I felt it important to post this for others. Several years ago I suffered a nasty bout of scalp psoriasis, then three years ago, got bad psoriasis on my leg and arm. Eventually went away after several months. A year later, I started suffering minor joint pain, asymetrical and went to PCP. She did blood tests, came up with positive RA factor and elevated anti CCP antibodies, and told me I had RA. Since symptoms were fairly minor, they put me on Plaquenil, at which point symptoms got far worse, but not consistent with RA.
I got sausage like swelling in my fingers, and also in one foot, again not symmetrical. The joints themselves didn't hurt, but the tendons were swollen. Two Rheumatologists told me that I needed to take methotrexate in addition to Plaquenil, but something didn't feel right. At the same time, they upped my dose of Plaquenil, and my symptoms got worse.

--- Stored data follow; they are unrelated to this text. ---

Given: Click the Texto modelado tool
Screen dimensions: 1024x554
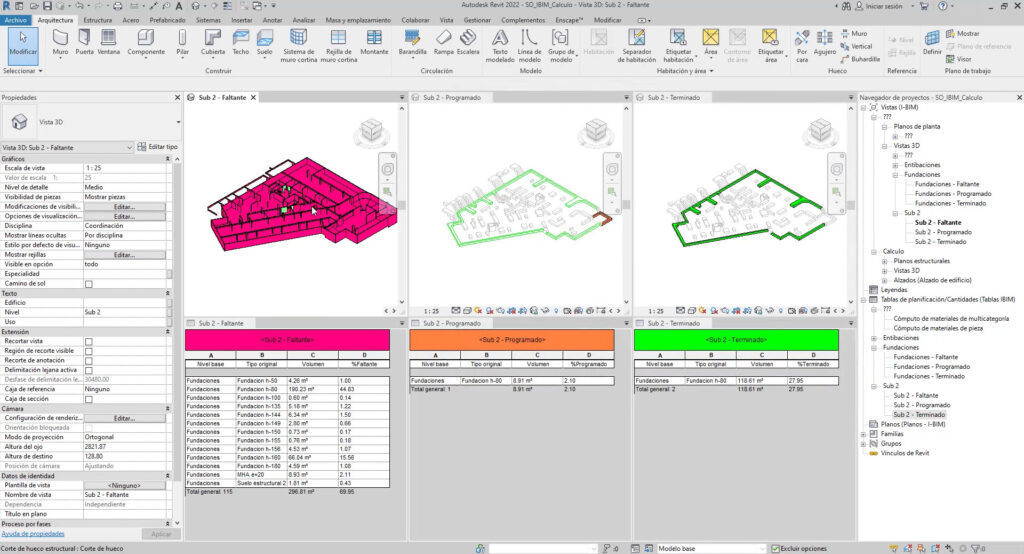Looking at the screenshot, I should pos(501,42).
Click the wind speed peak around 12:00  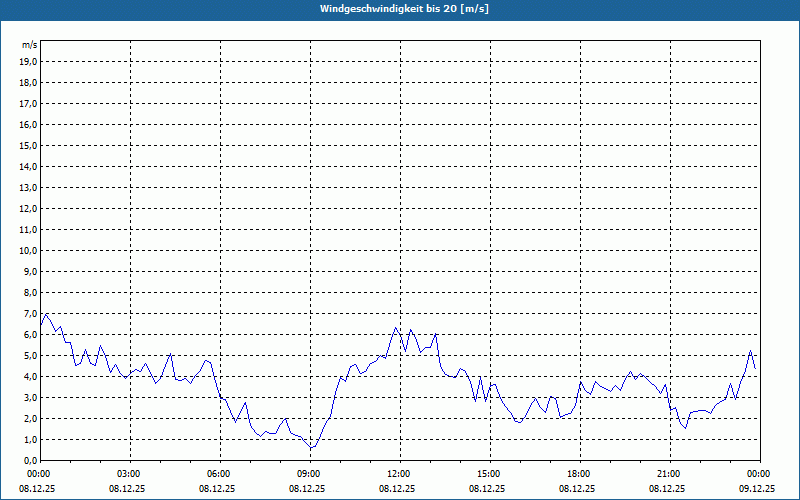[x=396, y=327]
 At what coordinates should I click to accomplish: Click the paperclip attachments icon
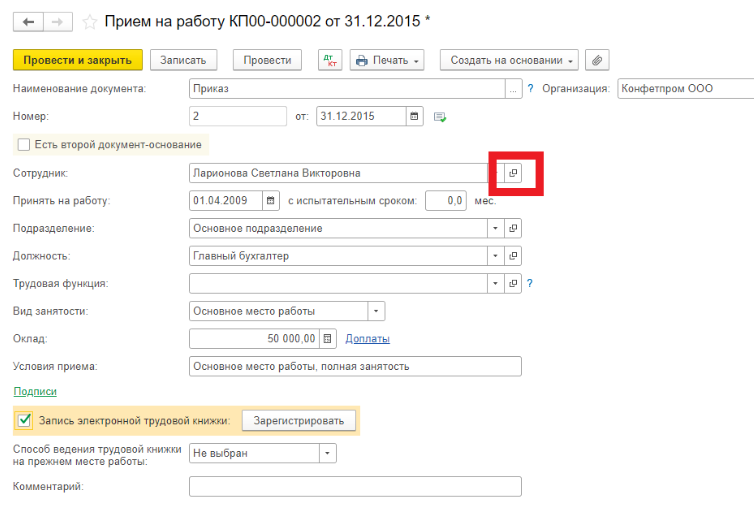(597, 60)
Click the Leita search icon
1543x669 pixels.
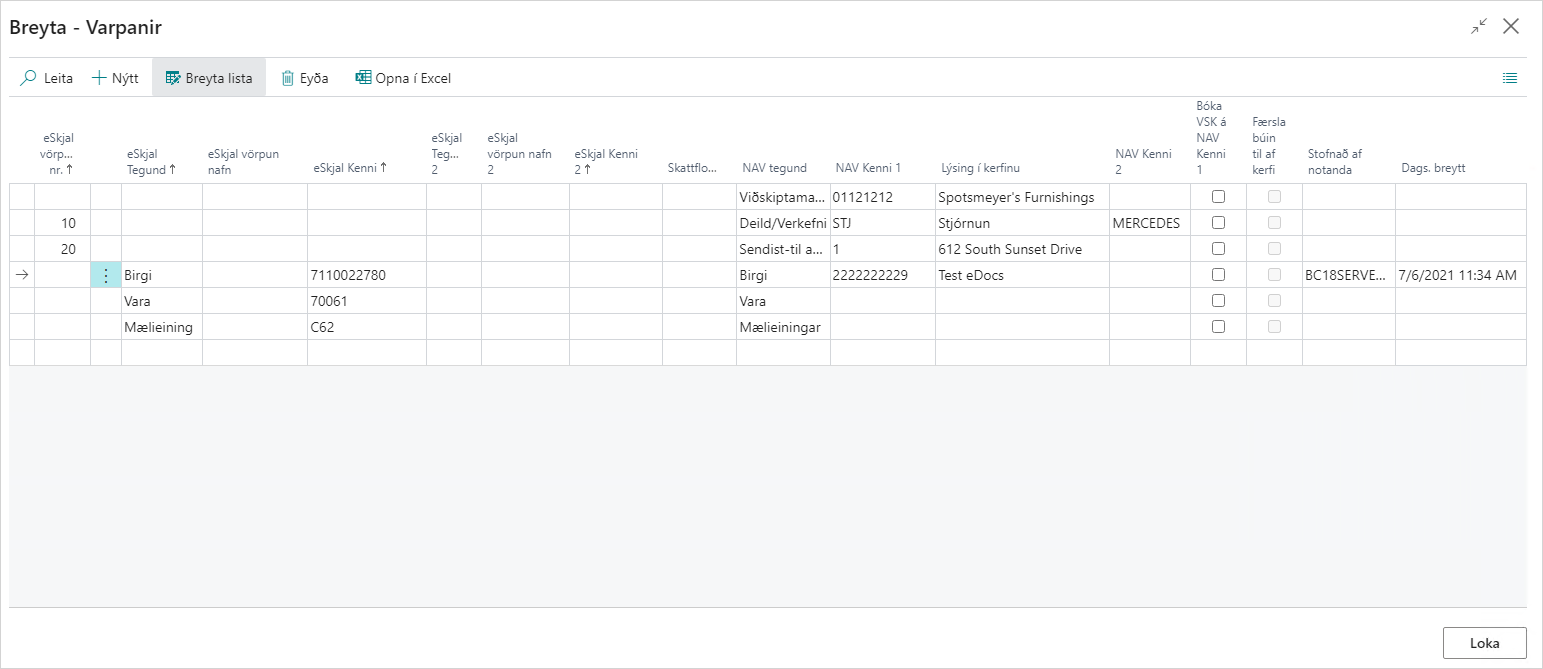point(29,78)
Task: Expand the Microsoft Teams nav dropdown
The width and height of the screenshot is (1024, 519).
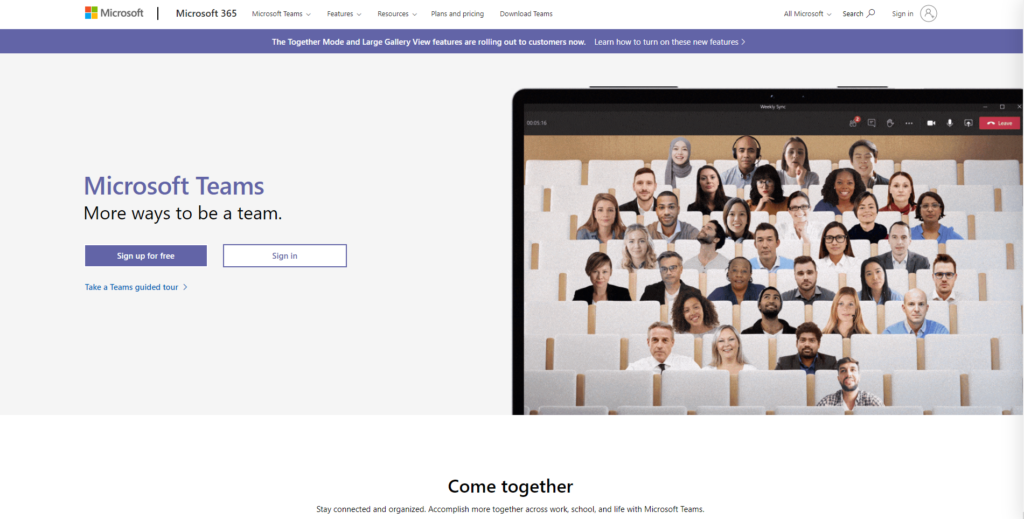Action: coord(281,14)
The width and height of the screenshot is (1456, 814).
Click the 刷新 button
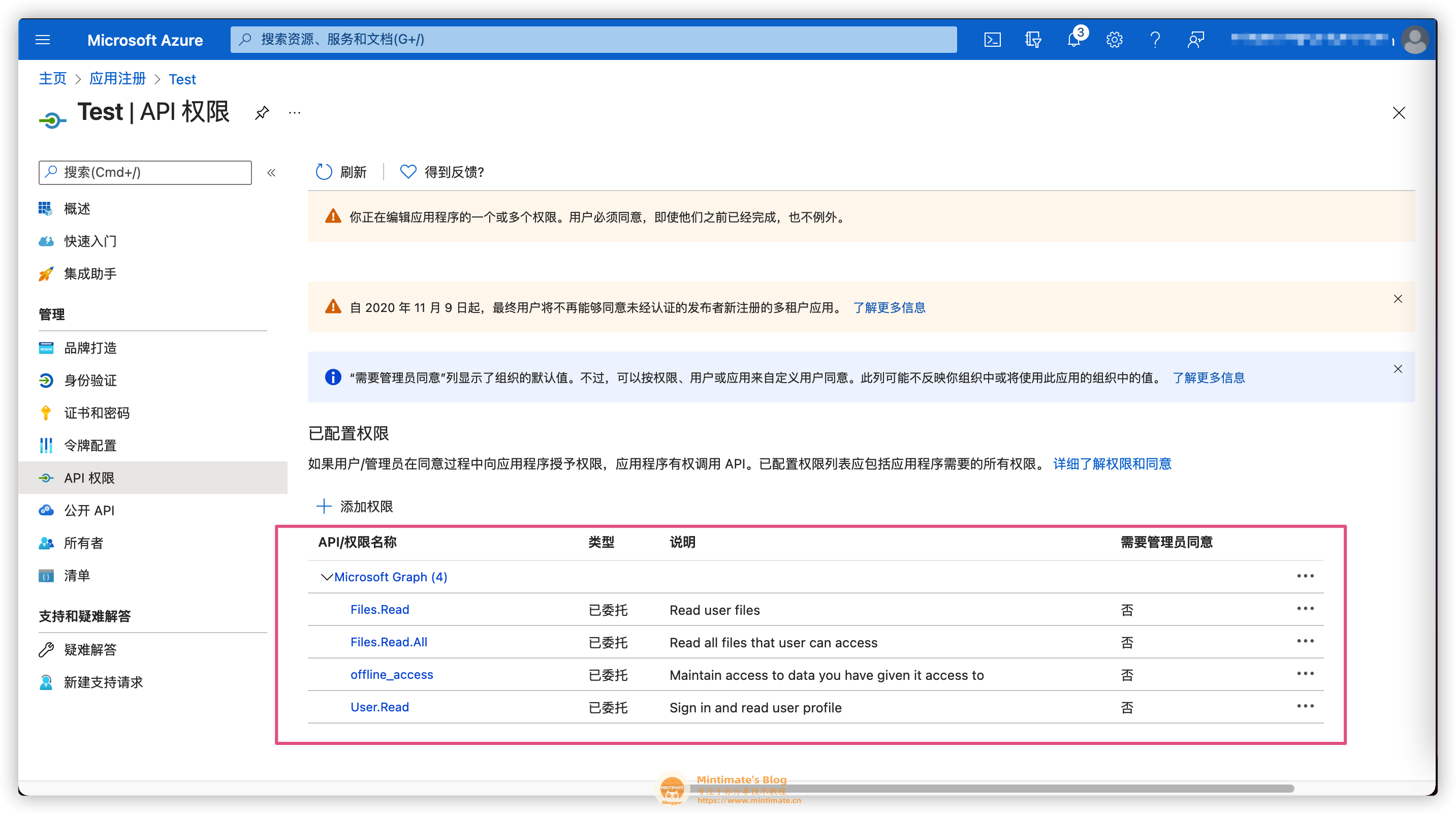click(343, 171)
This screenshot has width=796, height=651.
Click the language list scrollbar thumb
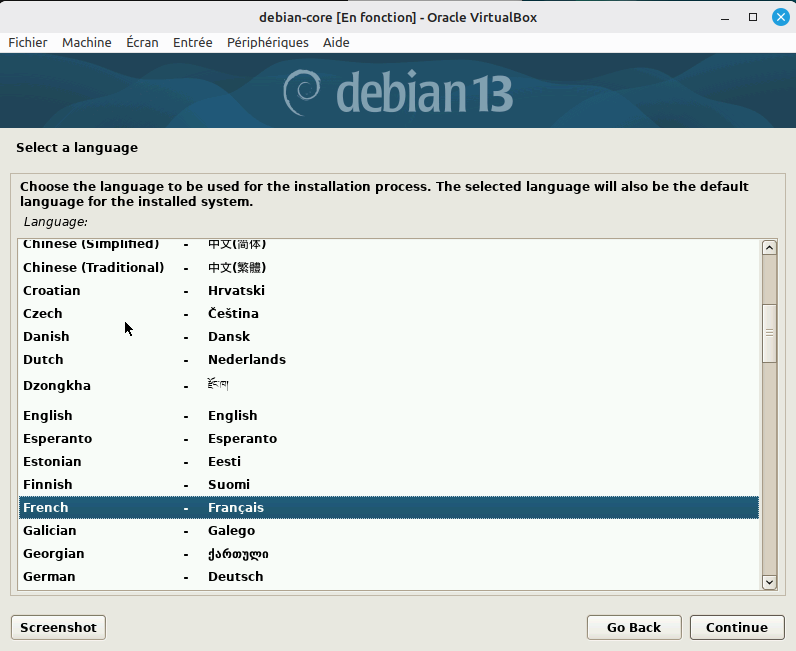[769, 332]
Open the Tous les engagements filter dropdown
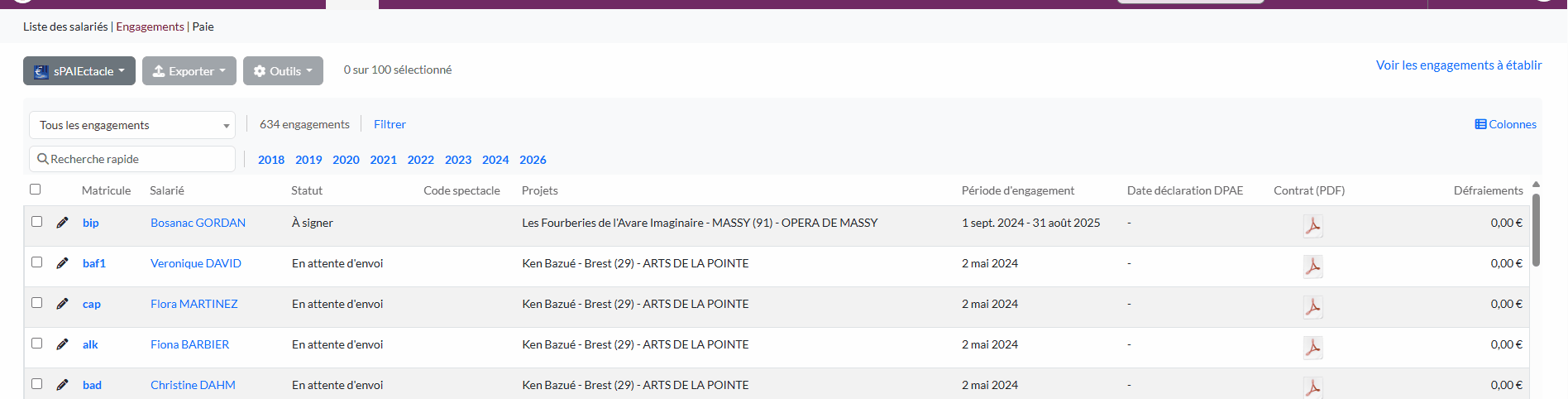Image resolution: width=1568 pixels, height=399 pixels. click(132, 125)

Fast forward six months later, at the end of my rope, found out I had Psoriatic Arthritis, not RA. They totally missed it because just a small percentage of PsA patients have positive RA factor (5-12%), and I had neglected to tell them about my bouts with psoriasis. The worst part of this is that Plaquenil is the worst drug I could have taken, as it actually triggers flares of PsA. And the half life is 50 days, so finally stopped taking it and am only starting to feel somewhat better.
Long story short, please share everything with Rheumy and if it doesn't feel right, do your own research and speak up for yourself. It's revolting to think I suffered for more than a year on a drug that was making things worse, and if I hadn't figured it out, would still be taking it along with more toxic medications.